Fonte.
▬▬▬▬▬▬

Nas imortais palavras de Wander Wildner, “Boa sorte, boa morte”. É assim que o sempre-Replicante, atual punk-brega, ícone-ídolo dos corações revoltados de outrora e agora porta-voz de suspirantes-crentes-no-amor terminava “Boa morte”, faixa da sensacional fitinha do grupo Sangue Sujo (da época em que WW era mais “só punk mesmo”). O cassete morreu, mas, por sorte, podemos usar o YouTube para comprovar a existência da máxima. Sorte? Morte? Palavras que, claro, não surgem à toa. Confissões chorosas que podem, sei lá, saltar duma mesa bem ao lado, são capazes de anunciar que o fim está próximo. E no fim das contas — como também diz a letra — “Um dia qualquer no fim das contas você vai morrer”.

Rebobinando ainda mais, e ainda mantendo a atenção ao que vaza da conversa na vizinhança, o escriba revive/constata o drama de Aloisio Dantas, ou Alolô, como zoavam os amigos antes de jogarem pra cima dele o terrível Já-Morreu. Ah, nada como uma reunião de amigos de colégio (suspiro) para conseguir inspiração. Como cresce um garoto, depois de ganhar um apelido assim? Naquela época, não chamavam isso de bullying. Era só sacanagem mesmo. Talvez por isso tenhamos nos transformado num país campeão na formação de psicólogos. O curso atualmente é dos mais procurados, como apontou uma edição da ainda — e surpreendentemente — viva “Folha de S. Paulo”.

Sermos campeões no número de dentistas não fez de nós, ao longo de décadas passadas, uma nação menos boca-suja. Vamos ver o que o pessoal da Psicologia vai conseguir, nas próximas eras. Se serão capazes de ajudar a gente a lidar melhor com a inevitabilidade do Fim. Ou, o que já pode ser um grande adianto, a aproveitar as pequenas mortes. Como no francês, sabe? Pequena morte, sacou? Sacou?

▬▬▬▬▬▬

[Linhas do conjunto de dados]
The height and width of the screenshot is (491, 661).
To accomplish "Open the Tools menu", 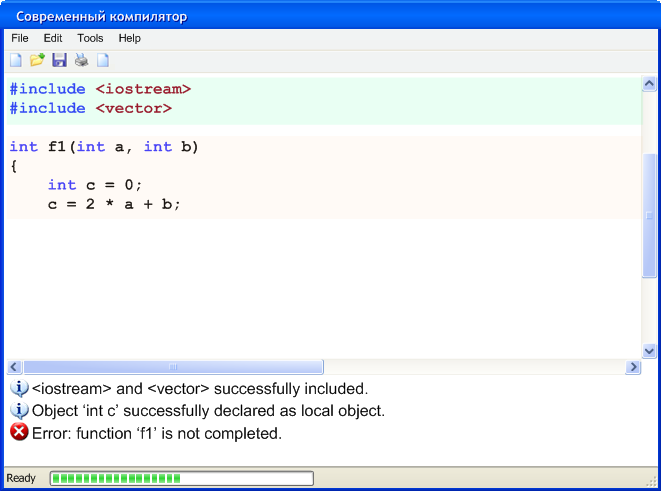I will click(90, 38).
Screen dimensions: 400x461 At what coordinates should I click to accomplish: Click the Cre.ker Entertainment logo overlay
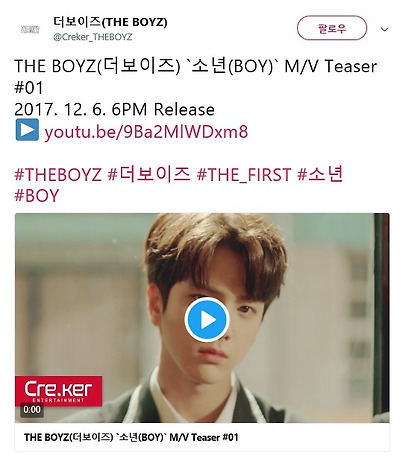(59, 391)
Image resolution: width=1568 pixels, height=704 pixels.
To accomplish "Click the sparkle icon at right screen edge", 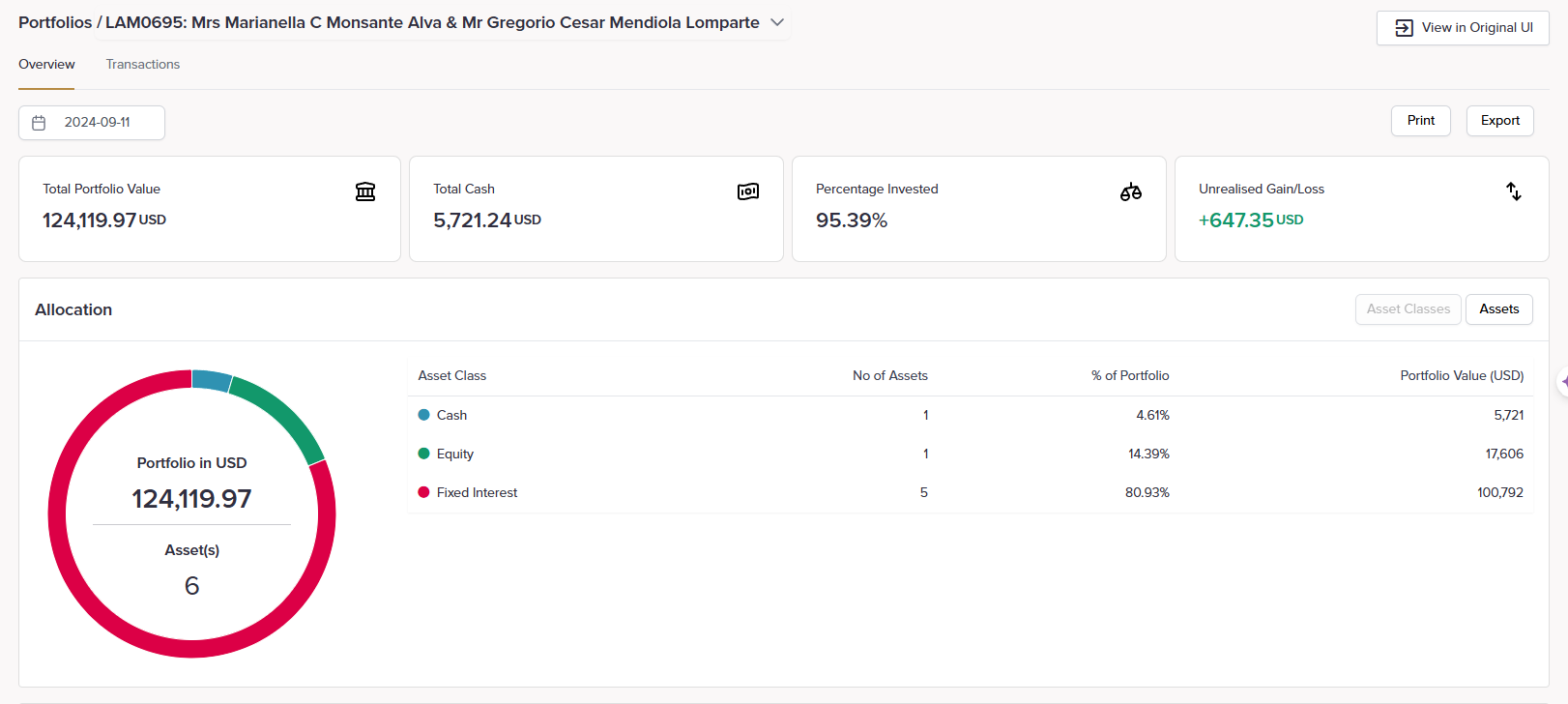I will point(1563,382).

▬▬▬▬▬▬

Requisitos das tarefas.
A: Separe, dentre as linhas de dados, todas as que contêm a palavra "width" e copie-as.
B: Retome a crônica sobre a morte e o apelido Já-Morreu a partir do ponto em que ela termina.

Respostas por tarefa.
A:
The height and width of the screenshot is (491, 661).
Image resolution: width=1568 pixels, height=704 pixels.

B:
Vestir o paletó de madeira virou assunto banal. Há para isso a contribuição do jornalismo-lixo dos programas televisivos de depois do almoço. A gente diz “jornalismo-lixo” porque o jornalismo mais romântico não sobreviveu para ser/manter-se fã de Wander Wildner. Morreu faz tempo, o pobre coitado. A morte parece hoje tão líquida quanto as relações. Não vão achar absurdo, daqui a um tempo, escolher quem vai morrer através de um aplicativo. Se as pessoas escolhem seus pares passando dedos em telas de telefone, daí para usarem o mesmo método para apontarem quem irá desta para melhor é um pulo. Quer dizer, um clique. No século passado, o Schwarza — eita cara bom de matar gente na grande tela — protagonizou um filme em que um troço mais ou menos assim acontecia num show de TV. Qualquer semelhança com os programas de hoje em dia depois do almoço não é mera coincidência.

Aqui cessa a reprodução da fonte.